As in Spain and many other European countries, the 6th of January in Poland sees hundreds of Epiphany parades taking place through the streets of towns and cities across the country. Along with the Three Kings, Caspar, Melchior and Balthazar, the parades include figures of devils, angels, and the like. Warsaw sees the Kings on camels, a few llamas, and even a Chinese dragon as part of its procession.
Across Italy, it’s the good broomstick-riding witch Befana who visits children on Epiphany, bringing sweets and presents. But only in Venice can you watch several suspiciously masculine-looking Befana witches rowing down its most famous canal. This gondola regatta sees several ex-gondoliers dressed up in witch-like clothing and racing each other down Venice’s Grand Canal.
In New Orleans, as well as across the southeastern region of the US, Epiphany is celebrated with the baking and eating of cakes. These round King Cakes decorated with colored sugar are part of King Cake parties that take place from 6th of January to Mardi Gras. The cakes also contain a little figurine or token, and whoever finds it in their slice of cake is responsible for making the King Cake the next year or throwing the next Mardi Gras party.

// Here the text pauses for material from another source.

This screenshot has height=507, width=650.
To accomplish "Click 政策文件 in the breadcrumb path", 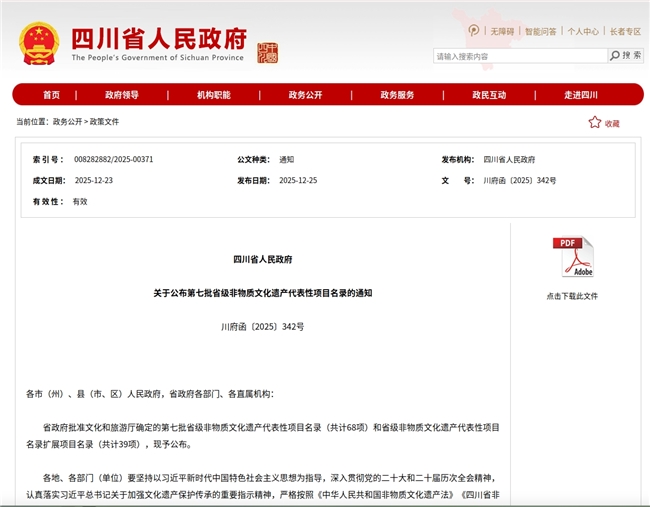I will [x=104, y=121].
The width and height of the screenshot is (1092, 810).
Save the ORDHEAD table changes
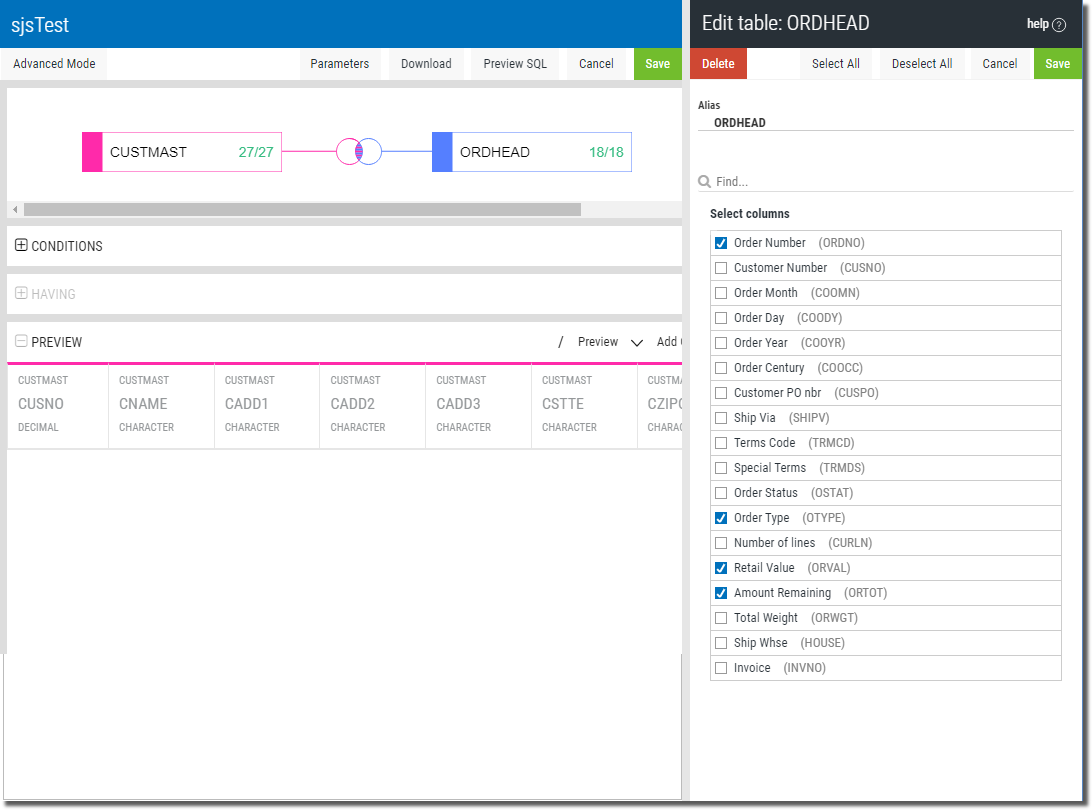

The Orthodox version of Epiphany celebrations, in contrast, involves stripping down to swimming trunks and diving into the icy water, such as the Golden Horn in Istanbul. Participants aim to retrieve a wooden crucifix that has been thrown in by the priest. It’s believed that catching the cross will bring health and prosperity, and hopefully protect from pneumonia.
Swimming in cold water is a recurring theme when it comes to Epiphany celebrations. In Prague, participants in the Three Kings Swim dive into the Vltava River alongside the Charles Bridge. Many arrive in just their swimming trunks (and crowns for the Three Kings) and wait in the snow to be taken by boat out onto the river. If you participate, you receive a certificate and tons of hot spiced rum cider afterward.
In Bulgaria, the icy water dip goes one step further. Before the priest throws the cross into the water, a band of pipers and drummers jump in and begin to play. People also dance around in big circles in the water. Because the water is so cold, participation in the band is naturally considered to be a great display of strength and honor.
Cold water is also a vital part of Russian Epiphany celebrations. It’s thought that on this day the water becomes holy and is imparted with certain powers. Across the country, people cut crucifix-shaped holes in frozen lakes. The water is blessed and then the participants take a dip, traditionally three times to signify the Holy Trinity. The custom has become so popular that some lakes have lifeguards on duty.
If jumping into icy water doesn’t sound appealing, then eating cake in Mexico might. Here, a sweet bread decorated with candied fruit called rosca de reyes is prepared. It’s shaped in a ring to resemble a crown, and inside there’s a little figure of baby Jesus. He’s hidden in the cake to represent the hiding of baby Jesus from King Herod.
In Paris and beyond, the French feast on ‘Galette des Rois’, a marzipan cake with a toy baked inside, while the cake itself is topped with a gold paper crown. Whoever winds up with the toy gets to wear the crown.